[Stored entries]
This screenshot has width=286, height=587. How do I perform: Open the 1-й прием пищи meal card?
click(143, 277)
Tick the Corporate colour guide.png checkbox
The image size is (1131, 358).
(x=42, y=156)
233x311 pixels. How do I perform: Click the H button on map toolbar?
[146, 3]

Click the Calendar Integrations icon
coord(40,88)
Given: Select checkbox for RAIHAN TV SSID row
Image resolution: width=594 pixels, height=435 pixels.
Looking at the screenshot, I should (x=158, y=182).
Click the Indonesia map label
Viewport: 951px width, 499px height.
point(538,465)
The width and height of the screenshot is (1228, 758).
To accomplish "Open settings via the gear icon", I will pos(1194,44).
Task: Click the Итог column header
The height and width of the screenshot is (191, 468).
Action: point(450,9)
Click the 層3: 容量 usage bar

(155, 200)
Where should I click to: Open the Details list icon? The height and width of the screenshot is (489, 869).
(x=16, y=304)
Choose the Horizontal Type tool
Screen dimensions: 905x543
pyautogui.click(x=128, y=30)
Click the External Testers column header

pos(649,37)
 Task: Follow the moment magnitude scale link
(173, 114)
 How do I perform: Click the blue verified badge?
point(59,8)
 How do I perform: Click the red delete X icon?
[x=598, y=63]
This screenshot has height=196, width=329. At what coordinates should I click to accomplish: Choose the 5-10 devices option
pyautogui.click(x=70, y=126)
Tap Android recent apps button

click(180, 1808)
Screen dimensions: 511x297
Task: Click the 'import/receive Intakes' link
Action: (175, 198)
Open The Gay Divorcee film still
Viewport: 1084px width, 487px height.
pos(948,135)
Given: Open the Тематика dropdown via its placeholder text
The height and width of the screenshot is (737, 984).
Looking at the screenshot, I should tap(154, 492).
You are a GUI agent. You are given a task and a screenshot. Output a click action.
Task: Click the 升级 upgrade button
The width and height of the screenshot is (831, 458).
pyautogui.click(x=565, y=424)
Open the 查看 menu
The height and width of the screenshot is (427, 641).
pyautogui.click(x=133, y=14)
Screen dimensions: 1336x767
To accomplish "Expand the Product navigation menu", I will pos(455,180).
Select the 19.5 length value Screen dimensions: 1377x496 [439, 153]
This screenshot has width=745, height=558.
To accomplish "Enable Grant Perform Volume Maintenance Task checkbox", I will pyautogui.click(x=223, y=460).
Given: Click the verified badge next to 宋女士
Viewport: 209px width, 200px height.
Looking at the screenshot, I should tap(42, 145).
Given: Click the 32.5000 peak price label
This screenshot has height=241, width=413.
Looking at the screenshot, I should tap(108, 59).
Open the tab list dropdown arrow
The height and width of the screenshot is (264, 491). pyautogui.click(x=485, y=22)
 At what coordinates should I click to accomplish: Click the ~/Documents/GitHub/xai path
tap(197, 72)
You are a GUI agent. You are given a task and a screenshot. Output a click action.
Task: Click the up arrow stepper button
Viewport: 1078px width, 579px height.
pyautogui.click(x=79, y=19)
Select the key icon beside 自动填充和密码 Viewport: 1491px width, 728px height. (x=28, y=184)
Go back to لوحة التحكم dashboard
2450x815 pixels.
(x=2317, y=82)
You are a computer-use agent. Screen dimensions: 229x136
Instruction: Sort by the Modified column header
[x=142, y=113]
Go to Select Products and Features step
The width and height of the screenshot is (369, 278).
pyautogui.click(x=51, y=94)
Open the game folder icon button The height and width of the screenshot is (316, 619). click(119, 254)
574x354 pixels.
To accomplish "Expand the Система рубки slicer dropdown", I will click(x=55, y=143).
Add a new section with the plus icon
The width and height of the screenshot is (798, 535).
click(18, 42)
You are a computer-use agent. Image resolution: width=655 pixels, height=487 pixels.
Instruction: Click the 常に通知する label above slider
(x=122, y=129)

§ **BRIEF**:
Each record must be repeated exactly as it is.

§ **ANSWER BELOW**:
This screenshot has width=286, height=587. How do I perform: Open the 1-й прием пищи meal card?
click(143, 277)
Tick the Corporate colour guide.png checkbox
The image size is (1131, 358).
(x=42, y=156)
233x311 pixels. How do I perform: Click the H button on map toolbar?
[146, 3]

Click the Calendar Integrations icon
coord(40,88)
Given: Select checkbox for RAIHAN TV SSID row
Image resolution: width=594 pixels, height=435 pixels.
Looking at the screenshot, I should (x=158, y=182).
Click the Indonesia map label
Viewport: 951px width, 499px height.
point(538,465)
The width and height of the screenshot is (1228, 758).
To accomplish "Open settings via the gear icon", I will pos(1194,44).
Task: Click the Итог column header
The height and width of the screenshot is (191, 468).
Action: point(450,9)
Click the 層3: 容量 usage bar

(155, 200)
Where should I click to: Open the Details list icon? The height and width of the screenshot is (489, 869).
(x=16, y=304)
Choose the Horizontal Type tool
Screen dimensions: 905x543
pyautogui.click(x=128, y=30)
Click the External Testers column header

pos(649,37)
 Task: Follow the moment magnitude scale link
(173, 114)
 How do I perform: Click the blue verified badge?
point(59,8)
 How do I perform: Click the red delete X icon?
[x=598, y=63]
This screenshot has height=196, width=329. At what coordinates should I click to accomplish: Choose the 5-10 devices option
pyautogui.click(x=70, y=126)
Tap Android recent apps button

click(180, 1808)
Screen dimensions: 511x297
Task: Click the 'import/receive Intakes' link
Action: (175, 198)
Open The Gay Divorcee film still
Viewport: 1084px width, 487px height.
pos(948,135)
Given: Open the Тематика dropdown via its placeholder text
The height and width of the screenshot is (737, 984).
Looking at the screenshot, I should tap(154, 492).
You are a GUI agent. You are given a task and a screenshot. Output a click action.
Task: Click the 升级 upgrade button
The width and height of the screenshot is (831, 458).
pyautogui.click(x=565, y=424)
Open the 查看 menu
The height and width of the screenshot is (427, 641).
pyautogui.click(x=133, y=14)
Screen dimensions: 1336x767
To accomplish "Expand the Product navigation menu", I will pos(455,180).
Select the 19.5 length value Screen dimensions: 1377x496 [439, 153]
This screenshot has width=745, height=558.
To accomplish "Enable Grant Perform Volume Maintenance Task checkbox", I will pyautogui.click(x=223, y=460).
Given: Click the verified badge next to 宋女士
Viewport: 209px width, 200px height.
Looking at the screenshot, I should tap(42, 145).
Given: Click the 32.5000 peak price label
This screenshot has height=241, width=413.
Looking at the screenshot, I should tap(108, 59).
Open the tab list dropdown arrow
The height and width of the screenshot is (264, 491). pyautogui.click(x=485, y=22)
 At what coordinates should I click to accomplish: Click the ~/Documents/GitHub/xai path
tap(197, 72)
You are a GUI agent. You are given a task and a screenshot. Output a click action.
Task: Click the up arrow stepper button
Viewport: 1078px width, 579px height.
pyautogui.click(x=79, y=19)
Select the key icon beside 自动填充和密码 Viewport: 1491px width, 728px height. (x=28, y=184)
Go back to لوحة التحكم dashboard
2450x815 pixels.
(x=2317, y=82)
You are a computer-use agent. Screen dimensions: 229x136
Instruction: Sort by the Modified column header
[x=142, y=113]
Go to Select Products and Features step
The width and height of the screenshot is (369, 278).
pyautogui.click(x=51, y=94)
Open the game folder icon button The height and width of the screenshot is (316, 619). click(119, 254)
574x354 pixels.
To accomplish "Expand the Система рубки slicer dropdown", I will click(x=55, y=143).
Add a new section with the plus icon
The width and height of the screenshot is (798, 535).
click(18, 42)
You are a computer-use agent. Image resolution: width=655 pixels, height=487 pixels.
Instruction: Click the 常に通知する label above slider
(x=122, y=129)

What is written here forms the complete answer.